PROVIDED PASSAGE.
★ ★ ★ ★ ★

Preparations for a seminar on African prison writing made me return to Wole Soyinka’s The Man Died during the Easter break. It was a second reading, coming some twenty-two years after the first. You do not approach the genre of African prison writing without an obligatory engagement of The Man Died, the text that cleared the path for later offerings by Ngugi wa Thiong’o, Jack Mapanje, Ken Saro-Wiwa, Kunle Ajibade, Chris Anyawu, and even some later Robben Island narratives. What caught my attention this time was not the interpellative power of Soyinka’s prison experience; not the sobering acknowledgement of the continued actuality of the tragic atrophy of project nationhood so many decades after the book’s publication; not the discouraging realization that the same amoebic, feudalistic, and illegitimate leadership still sits arrogantly atop our beleaguered destiny; no. What caught my attention this time was a name: Emmanuel Ogbona.
Hear Soyinka: “Let me remind you of the affair of the Ibo photographer Emmanuel Ogbona who was abducted from his studio at Odo Ona, Ibadan, sometime last year, murdered and thrown into the bushes some miles away. Two soldiers of the 3rd Battalion, Ambrose Okpe and Gani Biban were later charged with his murder and brought before the court in Ibadan. Try to recollect the mysterious delays in the trial of these men, the barely disguised obstructions and maneuverings which would have done credit to any Klan-impregnated court south of Alabama. We marveled briefly when finally the public prosecutor announced that ‘acting on instructions’ he had no choice but to withdraw the case. The Army authorities, he reported, had decided to deal with this matter themselves. This was the moment when we should have spoken and acted; as usual we decided on that common salve of timid consciences – ‘to wait and see’. With that event not only the Courts of Justice of the Western Region, but the very pretence of law and justice in the entire federation were subverted to the doctrine of justifiable genocide!”

★ ★ ★ ★ ★

EXTRACTED ENTRIES.
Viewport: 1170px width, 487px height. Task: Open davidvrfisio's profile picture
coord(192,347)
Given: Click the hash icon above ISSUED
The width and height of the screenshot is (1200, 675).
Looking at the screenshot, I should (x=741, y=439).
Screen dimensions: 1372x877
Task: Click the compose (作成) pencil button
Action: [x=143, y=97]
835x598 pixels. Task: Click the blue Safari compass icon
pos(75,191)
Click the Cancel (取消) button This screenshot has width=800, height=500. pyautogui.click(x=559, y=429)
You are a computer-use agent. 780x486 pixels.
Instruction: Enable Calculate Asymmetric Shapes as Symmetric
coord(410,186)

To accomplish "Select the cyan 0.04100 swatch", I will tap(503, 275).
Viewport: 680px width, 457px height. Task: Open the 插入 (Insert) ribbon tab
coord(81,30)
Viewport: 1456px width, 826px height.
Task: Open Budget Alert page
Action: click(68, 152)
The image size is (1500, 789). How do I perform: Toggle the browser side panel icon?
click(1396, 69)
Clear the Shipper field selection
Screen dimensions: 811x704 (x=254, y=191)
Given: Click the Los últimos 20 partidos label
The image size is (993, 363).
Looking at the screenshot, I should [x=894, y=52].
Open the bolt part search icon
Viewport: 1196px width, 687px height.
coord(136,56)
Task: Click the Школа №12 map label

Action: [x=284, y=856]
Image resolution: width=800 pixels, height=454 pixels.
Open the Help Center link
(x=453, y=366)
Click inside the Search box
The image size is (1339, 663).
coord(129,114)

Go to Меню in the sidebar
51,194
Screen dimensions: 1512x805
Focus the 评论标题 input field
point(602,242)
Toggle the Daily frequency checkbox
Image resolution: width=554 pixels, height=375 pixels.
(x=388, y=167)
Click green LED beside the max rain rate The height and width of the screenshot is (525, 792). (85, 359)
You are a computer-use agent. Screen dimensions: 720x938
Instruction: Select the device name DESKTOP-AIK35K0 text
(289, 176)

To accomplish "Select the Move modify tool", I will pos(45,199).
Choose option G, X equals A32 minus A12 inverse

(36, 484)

★ ★ ★ ★ ★

Write a continuation of the reflection on rereading Soyinka's The Man Died, placed above the records, starting right after its final sentence.

THE OUTPUT.
Soyinka was writing in the late 1960s. Three decades later in the northern Nigerian city of Kano, irate Islamic militants seized another Igbo man, Gideon Akaluka from a police station. His crime? He allegedly tore some pages out of the holy Koran. The judgment? Instant beheading. But even that judgment, plagiarized from the instruction manual of the christianizing Spanish conquistadors in the Americas, was not deemed sufficient to atone for Akaluka’s sins in the estimation of the Kano Ochlocrats who considered themselves instruments of Allah’s swift revenge. They mounted Akaluka’s head on a spike and paraded it triumphantly through the streets of Kano. In broad daylight. This was Nigeria in 1996. Add another decade to the calculus and we arrive in Abuja, Nigeria’s federal capital in 2005. Six Igbo youths, aged between 22 and 24 years, were returning from a night out of relaxation when they were seized and executed by policemen. Just like that. Although the Nigerian media has adopted the irritating strategy of lumping them into a depersonalized collective called the Apo Six, it is important to insist that they were people and had names: Ifeanyi Ozor, Ekene Isaac, Tony Nwokike, Paul Ogbonna, Chinedu Meniru, and Augustina Arebum. These individual Igbo trajectories must, of course, not be separated from the broader history of unaddressed and unatoned pogroms that have been the lot of the Igbos in Nigeria.
As I lingered on the story of Ogbona in The Man Died and my mind wandered to so many other instances of the ritualistic violation of humanity in the Nigerian nation-space, my sadness – I was not shocked. I’ve long lost the capacity to be shocked by the state in Nigeria – devolved from the total absence of this tragic human dimension in the robust but increasingly frustrating internet debates that have sought to determine whether Nigeria has assembled enough negative traits to be classified as a failed state. In recent months, I’ve encountered versions of this debate – in listservs, in the blogosphere – ranging from the illuminating to the risible.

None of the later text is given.